■ **What is being asked**: The records below are to be reproduced word for word.

■ **Stored data**:
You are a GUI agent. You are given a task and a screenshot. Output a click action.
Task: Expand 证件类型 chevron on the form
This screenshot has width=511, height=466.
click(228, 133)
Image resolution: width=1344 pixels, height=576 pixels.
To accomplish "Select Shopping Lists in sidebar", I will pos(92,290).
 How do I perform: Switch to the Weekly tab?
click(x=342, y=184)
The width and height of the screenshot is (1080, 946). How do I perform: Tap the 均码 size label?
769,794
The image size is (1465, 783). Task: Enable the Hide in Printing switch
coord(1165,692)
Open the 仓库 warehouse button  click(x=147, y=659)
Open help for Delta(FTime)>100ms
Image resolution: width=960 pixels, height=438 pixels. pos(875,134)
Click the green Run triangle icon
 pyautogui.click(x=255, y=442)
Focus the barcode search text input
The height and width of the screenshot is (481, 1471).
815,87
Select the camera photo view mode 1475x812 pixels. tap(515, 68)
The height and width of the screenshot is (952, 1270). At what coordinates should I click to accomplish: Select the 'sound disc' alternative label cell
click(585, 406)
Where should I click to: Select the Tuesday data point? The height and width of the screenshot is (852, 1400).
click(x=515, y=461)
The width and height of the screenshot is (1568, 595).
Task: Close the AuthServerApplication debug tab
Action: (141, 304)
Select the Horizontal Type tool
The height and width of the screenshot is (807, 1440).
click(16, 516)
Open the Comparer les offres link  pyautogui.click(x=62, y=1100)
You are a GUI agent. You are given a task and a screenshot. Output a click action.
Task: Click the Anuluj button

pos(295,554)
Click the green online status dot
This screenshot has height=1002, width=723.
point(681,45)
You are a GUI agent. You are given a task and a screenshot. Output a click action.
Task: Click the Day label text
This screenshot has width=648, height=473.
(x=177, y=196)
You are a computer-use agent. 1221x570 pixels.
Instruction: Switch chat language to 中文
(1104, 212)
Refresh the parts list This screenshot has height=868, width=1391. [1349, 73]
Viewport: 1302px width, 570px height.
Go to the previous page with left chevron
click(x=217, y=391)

■ **Solution for this problem**:
You are a GUI agent. You are given a task and a screenshot. Output a click action.
Task: Expand 证件类型 chevron on the form
This screenshot has width=511, height=466.
click(228, 133)
Image resolution: width=1344 pixels, height=576 pixels.
To accomplish "Select Shopping Lists in sidebar", I will pos(92,290).
 How do I perform: Switch to the Weekly tab?
click(x=342, y=184)
The width and height of the screenshot is (1080, 946). How do I perform: Tap the 均码 size label?
769,794
The image size is (1465, 783). Task: Enable the Hide in Printing switch
coord(1165,692)
Open the 仓库 warehouse button  click(x=147, y=659)
Open help for Delta(FTime)>100ms
Image resolution: width=960 pixels, height=438 pixels. pos(875,134)
Click the green Run triangle icon
 pyautogui.click(x=255, y=442)
Focus the barcode search text input
The height and width of the screenshot is (481, 1471).
815,87
Select the camera photo view mode 1475x812 pixels. tap(515, 68)
The height and width of the screenshot is (952, 1270). At what coordinates should I click to accomplish: Select the 'sound disc' alternative label cell
click(585, 406)
Where should I click to: Select the Tuesday data point? The height and width of the screenshot is (852, 1400).
click(x=515, y=461)
The width and height of the screenshot is (1568, 595).
Task: Close the AuthServerApplication debug tab
Action: (141, 304)
Select the Horizontal Type tool
The height and width of the screenshot is (807, 1440).
click(16, 516)
Open the Comparer les offres link  pyautogui.click(x=62, y=1100)
You are a GUI agent. You are given a task and a screenshot. Output a click action.
Task: Click the Anuluj button

pos(295,554)
Click the green online status dot
This screenshot has height=1002, width=723.
point(681,45)
You are a GUI agent. You are given a task and a screenshot. Output a click action.
Task: Click the Day label text
This screenshot has width=648, height=473.
(x=177, y=196)
You are a computer-use agent. 1221x570 pixels.
Instruction: Switch chat language to 中文
(1104, 212)
Refresh the parts list This screenshot has height=868, width=1391. [1349, 73]
Viewport: 1302px width, 570px height.
Go to the previous page with left chevron
click(x=217, y=391)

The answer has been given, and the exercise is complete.